Pada saatnya keadaan masyarakat Indonesia sudah sampai pada tahap menganggap e-Business itu sebagai hal yang biasa dan lumrah. Maka untuk mencapai hal tersebut harus dilakukan melalui tahapan-tahapan yang terencana. Di samping itu perlu dikaitkan dengan definisi e-Business itu sendiri. Pada dasarnya dilihat dari kosa katanya e-Business terdiri dari 2 kata, yaitu electronic dan business. Electronic merujuk pada sarananya yaitu penggunaan infrastruktur digital, sedangkan business sendiri merujuk pada aktivitas yang melibatkan pada berbagai pihak. Mulai dari pihak produsen, kemudian institusi, point of sale, sampai pada konsumennya. Komponen yang mengikat konsumen dan produsen dalam aktivitas ini adalah barang/produk, informasi, dan keuangan. Untuk itu ada 3 (tiga) komponen yang terkait dengan e-Business yang masuk dalam kerangka informasi atau infrastruktur informasi yaitu: 1) alur produk jasa overing; 2) alur informasi; dan 3) alur uang. Dan aktivitas terjadi di atas tulang punggung infrastruktur digital. Jika dilihat dari kondisi tersebut maka kesiapan SDM dapat diartikan bagaimana masyarakat dapat menggangap bahwa ketiga alur tadi sebagai hal biasa atau lumrah dan sudah menjadi kebutuhan dalam kehidupan sehari-hari dan tidak lagi menganggap sebagai teknologi.

Kenyataan pada saat ini e-Business di Indonesia dapat digambarkan masih sebagai topi, artinya dari sisi tingkat kedewasaan (maturity), kepedulian (awareness), dan penggunaan masih beragam. Langkah yang wajar dan masuk akal adalah tidak menggunakan langkah yang liniear. Artinya tidak menyiapkan kesiapan orang dengan suatu kerangka pikir dari tidak mengetahui dan perduli (aware) kemudian dari aware menjadi menggunakan dan selanjutnya menjadi kebiasaan yang pada akhirnya menjadi bagian dari gaya hidup (life style). Penyiapan SDM ini tidak demikian, karena kenyataan di lapangan, kondisi di Indonesia mensyaratkan untuk melihat daerah secara berbeda dan melihat transaksi e-Business secara berbeda-beda pula, karena pendekatan e-Business sifatnya tidak monolitik atau tidak tunggal tetapi sifatnya tersebar.
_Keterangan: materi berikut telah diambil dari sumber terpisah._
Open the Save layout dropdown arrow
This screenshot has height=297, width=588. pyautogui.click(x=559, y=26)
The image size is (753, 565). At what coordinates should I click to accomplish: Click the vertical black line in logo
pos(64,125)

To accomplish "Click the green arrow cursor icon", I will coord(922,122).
Jadi tantangan dalam penyiapan SDM adalah untuk pemahaman terlebih dahulu terhadap peta dari kondisi e-Business.

Identifikasi Stakeholder
Terdapat beberapa stakeholder atau pemangku kepentingan utama yaitu yang bertindak sebagai regulator. Disini harus dilihat bagaimana peran regulator untuk menjadi siap dalam e-Business. Stakeholder yang kedua adalah pelaku bisnis itu sendiri. Disini harus dilihat bagaimana pelaku bisnis ini siap untuk menjalankan e-Business. Stakeholder yang ketiga adalah masyarakat atau komunitas. Juga harus dilihat kesiapan masyarakat dalam menjalankan e-Business. Namun pada stakeholder yang ketiga ini perlu dipetakan lagi mengingat masing-masing komponen masyarakat memiliki perannya sendiri yang lebih khusus.
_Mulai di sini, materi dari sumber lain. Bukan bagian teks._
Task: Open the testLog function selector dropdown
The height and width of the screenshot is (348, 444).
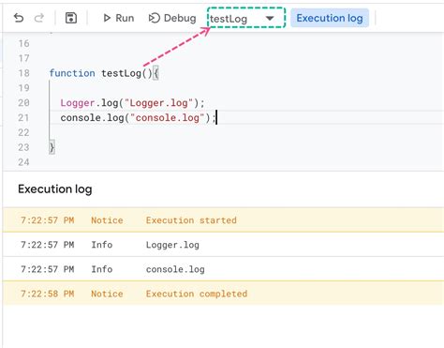Action: (246, 18)
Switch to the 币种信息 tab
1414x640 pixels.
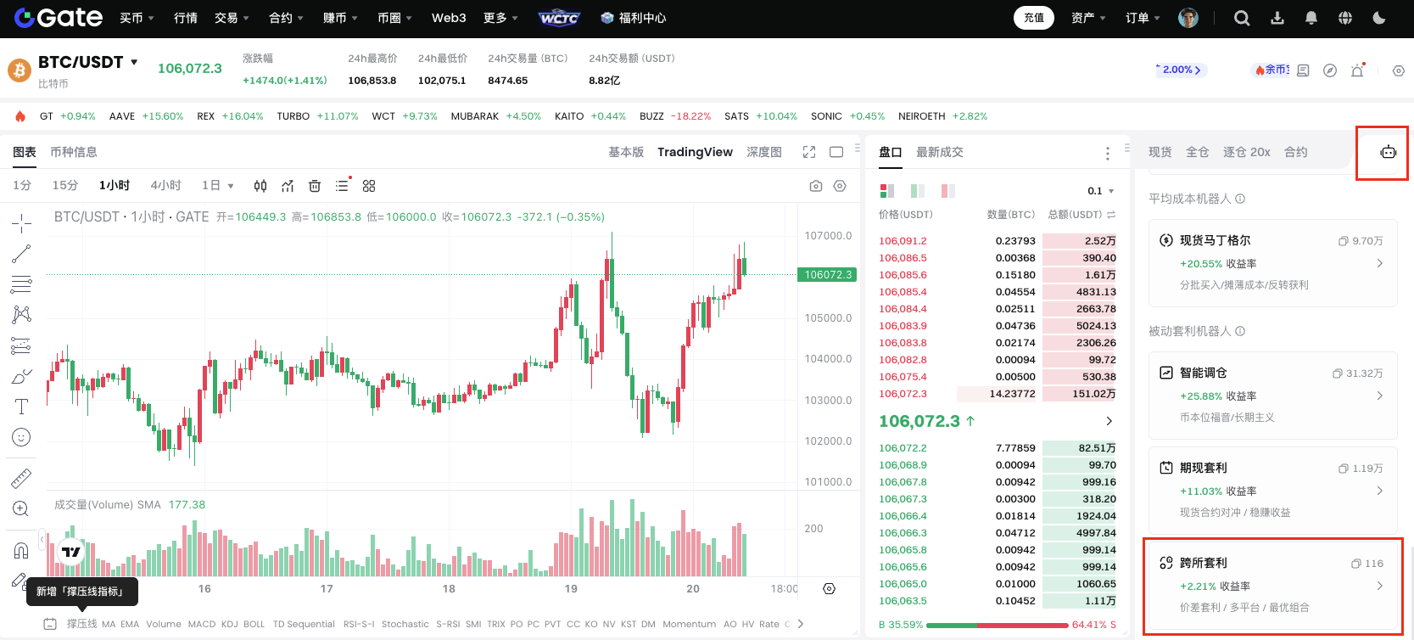[74, 152]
Pemerintah tidak hanya berperan sebagai regulator namun juga berperan sebagai inisiator, koordinator, dan fasilitator, sehingga bagaimana mendidik dan menyiapkan SDM untuk inisiator, reguator, dan fasilitator. Kesiapan SDM dari sisi ini dapat dilihat dari bagaimana di dalam pemerintah ada kelompok yang selalu siap sebagai inisiator dan fasilitator pekerjaan-pekerjaan e-Business, dan bagaimana pemerintah menyiapkan kelompok yang akan menjadi koordinator. Dalam hal ini perlu ada kebijakan khusus tentang peningkatan SDM disisi pemerintah, berdasarkan empat peran tersebut.
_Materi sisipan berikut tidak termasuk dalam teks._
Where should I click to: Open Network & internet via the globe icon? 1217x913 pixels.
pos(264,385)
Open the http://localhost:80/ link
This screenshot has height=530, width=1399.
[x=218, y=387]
Dari pelaku bisnis, diperlukan kepastian, baik kepastian produk barang atau jasa, kepastian perlindungan terhadap kepentingan bisnisnya baik dari transaksi dan delivery produknya. Dalam hal ini yang paling penting adalah mengenai transaksi elektroniknya, yaitu bagaimana mempersiapkan transaksi ini dapat berlangsung. Kuncinya ada pada kepercayaan. Diperlukan SDM yang memang bekerja untuk membangun dan mengembangkan kepercayaan.

Kepercayaan di dalam e-Business itu adalah suatu masalah yang tidak mudah dengan bisnis biasa. Diketahui bahwa di dalam bisnis biasa berlaku kaidah pasar dan istilah ”Buyer Beware” atau “teliti sebelum membeli”. Teliti sebelum membeli menunjukkan bahwa ada faktor-faktor yang harus disepakati dulu. Dalam sistem bisnis internasional sudah ada mekanisme trust yakni mekanisme menggunakan kartu kredit. Kartu kredit ini dapat dipakai sebagai indikator trust. Dimana kalau orang bepergian kemana-mana di seluruh dunia, maka kartu kredit dapat digunakan untuk melakukan transaksi. Kartu kredit ini menunjukkan worthiness apakah seseorang itu layak untuk memperoleh hutang atau tidak. Jadi dalam kartu kredit tersebut sudah berlaku garansi dengan sebuah institusi yang sangat besar. Kartu kredit ini memberikan arti bahwa kalau seseorang memegang kartu kredit maka dengan sendirinya layak hutang. Dan data di kartu kredit tersebut sangat sederhana, ada Nama, kemudian ada Bank yang mengeluarkan kartu kredit tersebut, kemudian ada tanggal berlaku dan terakhir adalah kredit limit. Disini ada pola pikir yang terbentuk yaitu mengenai kepercayaan yang perlu dibangun dan disiapkan. Untuk keperluan tersebut perlu dilihat kesiapan SDM secara berkesinambungan melakukan agar kredit worthiness Indonesia terlindungi.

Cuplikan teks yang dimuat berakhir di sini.